C.J. Merriman and Amanda Blake Davis
Reviewed by Steven Leigh Morris
A Hollywood Fringe production at The Broadwater
Through June 30
Jonas Oppenheim, the writer, composer, lyricist, and director of this facetious/earnest cabaret featuring a dying star, or planet, Earth (Amanda Blake Davis), has a storied track record of creating discomfort in the theater. In my view that’s a rare and to-be-treasured tenet of bringing a crowd to a performance space and letting things rip.
Ten years ago, Oppenheim’s guerilla satire, I’m Going to Kill the President!, invited audience who had reserved a ticket to meet at an “undisclosed location” in L.A., where they were met and guided to some unsigned warehouse-like stage. That part was titillating. At some point, after a strategically meandering and stupid sketch, an actor pulled out a cellphone and had everyone shout, in unison, “I’m going to kill the president!” which everybody did, dutifully — audience participation and all that. Within minutes, LAPD cops, or what looked like LAPD cops, burst in, demanding everybody’s IDs, saying that a federal crime had been perpetrated by everybody in the room. Talk about a chilling effect. That was 2014, and Oppenheim, prophetically, had creeping authoritarianism on his mind. “You are required to carry ID on you at all times,” one of the police (an actor, actually) lectured the audience. That was/is not true, though it’s getting creepingly closer to reality should non-White audiences be subject to legal status checks by local authorities in places such as Arizona and Texas. Oppenheim’s satire was as chilling as it was precise, in targeting the source of its wrath.

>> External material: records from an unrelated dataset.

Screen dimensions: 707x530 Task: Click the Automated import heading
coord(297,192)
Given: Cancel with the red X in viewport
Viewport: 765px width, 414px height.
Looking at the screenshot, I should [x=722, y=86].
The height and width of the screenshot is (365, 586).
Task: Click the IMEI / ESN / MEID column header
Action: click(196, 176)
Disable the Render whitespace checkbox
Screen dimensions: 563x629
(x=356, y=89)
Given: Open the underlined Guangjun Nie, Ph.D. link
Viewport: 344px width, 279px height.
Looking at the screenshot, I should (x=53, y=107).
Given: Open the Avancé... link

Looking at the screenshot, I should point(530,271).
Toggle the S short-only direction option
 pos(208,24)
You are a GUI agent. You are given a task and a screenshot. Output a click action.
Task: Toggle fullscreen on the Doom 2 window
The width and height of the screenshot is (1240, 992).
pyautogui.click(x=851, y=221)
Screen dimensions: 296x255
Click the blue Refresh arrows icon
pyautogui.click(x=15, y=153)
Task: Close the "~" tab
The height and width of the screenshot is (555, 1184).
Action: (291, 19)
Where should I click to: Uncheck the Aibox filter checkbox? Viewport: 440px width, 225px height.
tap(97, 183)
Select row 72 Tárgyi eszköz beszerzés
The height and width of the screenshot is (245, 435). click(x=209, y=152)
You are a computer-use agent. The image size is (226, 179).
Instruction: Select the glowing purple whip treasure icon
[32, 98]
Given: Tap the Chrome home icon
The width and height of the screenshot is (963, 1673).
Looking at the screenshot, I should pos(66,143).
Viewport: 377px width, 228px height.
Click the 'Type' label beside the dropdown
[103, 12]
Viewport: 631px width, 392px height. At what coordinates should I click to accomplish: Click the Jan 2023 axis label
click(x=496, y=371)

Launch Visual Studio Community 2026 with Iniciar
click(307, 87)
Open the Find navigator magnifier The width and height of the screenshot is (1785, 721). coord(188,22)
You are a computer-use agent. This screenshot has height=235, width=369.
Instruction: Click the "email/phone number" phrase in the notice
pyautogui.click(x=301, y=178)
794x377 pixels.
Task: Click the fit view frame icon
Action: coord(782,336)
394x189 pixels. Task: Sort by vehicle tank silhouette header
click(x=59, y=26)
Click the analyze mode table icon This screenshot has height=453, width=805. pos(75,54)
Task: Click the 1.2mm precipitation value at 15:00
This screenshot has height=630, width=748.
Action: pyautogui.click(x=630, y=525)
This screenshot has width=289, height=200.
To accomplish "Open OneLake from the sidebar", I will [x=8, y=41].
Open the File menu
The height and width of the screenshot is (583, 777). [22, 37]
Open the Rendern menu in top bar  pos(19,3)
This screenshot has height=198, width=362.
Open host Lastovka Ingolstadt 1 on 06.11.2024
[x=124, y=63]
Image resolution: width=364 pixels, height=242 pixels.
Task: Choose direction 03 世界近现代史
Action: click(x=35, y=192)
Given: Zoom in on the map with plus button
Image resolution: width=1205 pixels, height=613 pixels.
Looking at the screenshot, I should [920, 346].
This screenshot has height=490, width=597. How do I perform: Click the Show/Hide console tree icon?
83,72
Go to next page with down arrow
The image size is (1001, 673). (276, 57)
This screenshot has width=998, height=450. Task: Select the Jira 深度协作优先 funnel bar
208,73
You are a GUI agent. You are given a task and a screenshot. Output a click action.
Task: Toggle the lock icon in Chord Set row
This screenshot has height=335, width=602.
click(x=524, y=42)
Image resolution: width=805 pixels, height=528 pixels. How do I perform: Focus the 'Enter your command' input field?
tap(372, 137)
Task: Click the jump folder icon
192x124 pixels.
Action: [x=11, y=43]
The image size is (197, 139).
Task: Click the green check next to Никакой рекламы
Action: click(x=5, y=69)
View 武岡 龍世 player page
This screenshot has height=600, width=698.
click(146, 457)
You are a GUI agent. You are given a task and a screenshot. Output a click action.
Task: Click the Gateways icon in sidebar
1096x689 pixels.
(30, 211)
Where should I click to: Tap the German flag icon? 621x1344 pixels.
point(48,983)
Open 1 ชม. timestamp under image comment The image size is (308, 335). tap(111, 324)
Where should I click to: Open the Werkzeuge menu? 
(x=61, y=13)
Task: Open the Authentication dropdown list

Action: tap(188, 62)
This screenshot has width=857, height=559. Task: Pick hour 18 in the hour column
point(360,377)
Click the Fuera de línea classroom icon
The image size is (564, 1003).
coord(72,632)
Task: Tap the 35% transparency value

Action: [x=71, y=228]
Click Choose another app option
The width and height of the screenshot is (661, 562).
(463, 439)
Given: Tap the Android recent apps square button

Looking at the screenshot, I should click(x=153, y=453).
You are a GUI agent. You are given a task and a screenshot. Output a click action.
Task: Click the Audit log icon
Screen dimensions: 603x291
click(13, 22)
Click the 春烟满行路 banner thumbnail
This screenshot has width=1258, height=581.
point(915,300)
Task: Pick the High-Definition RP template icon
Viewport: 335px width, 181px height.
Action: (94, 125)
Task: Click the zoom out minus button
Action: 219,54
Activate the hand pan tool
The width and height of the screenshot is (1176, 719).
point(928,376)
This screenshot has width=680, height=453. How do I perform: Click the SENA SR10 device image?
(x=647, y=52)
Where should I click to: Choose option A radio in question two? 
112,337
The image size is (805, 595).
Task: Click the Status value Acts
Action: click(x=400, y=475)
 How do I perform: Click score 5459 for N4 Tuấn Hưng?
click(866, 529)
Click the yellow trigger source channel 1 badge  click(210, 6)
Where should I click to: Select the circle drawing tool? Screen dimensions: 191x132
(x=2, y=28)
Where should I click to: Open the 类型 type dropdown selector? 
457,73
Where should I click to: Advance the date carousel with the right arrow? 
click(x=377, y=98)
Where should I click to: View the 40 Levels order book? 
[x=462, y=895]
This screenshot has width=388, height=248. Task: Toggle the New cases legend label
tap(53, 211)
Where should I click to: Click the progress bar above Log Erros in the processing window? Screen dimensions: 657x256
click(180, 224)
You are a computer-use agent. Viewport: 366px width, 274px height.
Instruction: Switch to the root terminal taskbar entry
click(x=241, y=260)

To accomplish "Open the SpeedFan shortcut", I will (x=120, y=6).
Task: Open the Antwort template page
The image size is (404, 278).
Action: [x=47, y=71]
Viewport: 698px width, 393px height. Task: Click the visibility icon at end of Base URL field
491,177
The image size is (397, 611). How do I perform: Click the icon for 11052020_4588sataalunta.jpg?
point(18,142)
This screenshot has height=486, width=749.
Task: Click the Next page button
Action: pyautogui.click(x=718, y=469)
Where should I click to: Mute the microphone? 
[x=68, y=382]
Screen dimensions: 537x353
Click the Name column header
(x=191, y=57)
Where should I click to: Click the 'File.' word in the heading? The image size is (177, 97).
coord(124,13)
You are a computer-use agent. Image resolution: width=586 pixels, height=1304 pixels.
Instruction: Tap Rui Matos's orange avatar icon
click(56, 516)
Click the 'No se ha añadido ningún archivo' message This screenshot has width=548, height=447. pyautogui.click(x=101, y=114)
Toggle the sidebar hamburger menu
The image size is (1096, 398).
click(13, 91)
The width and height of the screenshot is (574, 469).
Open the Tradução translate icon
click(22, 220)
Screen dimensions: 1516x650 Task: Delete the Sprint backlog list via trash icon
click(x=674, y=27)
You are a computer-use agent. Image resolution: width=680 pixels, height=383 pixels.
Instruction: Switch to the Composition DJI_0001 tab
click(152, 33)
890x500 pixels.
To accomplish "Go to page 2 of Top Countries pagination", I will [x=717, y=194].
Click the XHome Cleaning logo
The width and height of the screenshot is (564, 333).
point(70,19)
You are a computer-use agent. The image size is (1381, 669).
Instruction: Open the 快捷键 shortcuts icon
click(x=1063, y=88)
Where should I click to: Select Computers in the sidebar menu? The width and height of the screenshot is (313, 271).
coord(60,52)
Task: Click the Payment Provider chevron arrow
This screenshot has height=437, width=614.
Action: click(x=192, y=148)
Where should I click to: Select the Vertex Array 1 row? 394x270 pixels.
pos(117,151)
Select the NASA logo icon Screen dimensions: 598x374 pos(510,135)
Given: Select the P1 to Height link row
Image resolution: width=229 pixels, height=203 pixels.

In his Planet Earth Farewell Concert, Oppenheim uses a jocular cabaret frame to address and redress the causes of climate change. All the culture wars and issues of bigotry and opportunity and social justice world-wide are mere distractions from the looming, urgent threat posed by oil companies trafficking in choking the planet, and the climate change deniers who enable them. In Oppenheim’s concert, doddering Mother Earth, in a hoop skirt emblazoned with a map of the world, wheezes and coughs and sputters her way through a sequence of ditties in her honor. It’s hard to laugh, which is the point, the discomfort stemming from complacency.
A number of clever, Tom Lehrer-like musical rags punctuate the show. Talk about laughing at death. In fact, there’s an audience participation riff that asks one audience member to demonstrate her laughing skills in front of the crowd. This may be an old-school device, but it’s still potent.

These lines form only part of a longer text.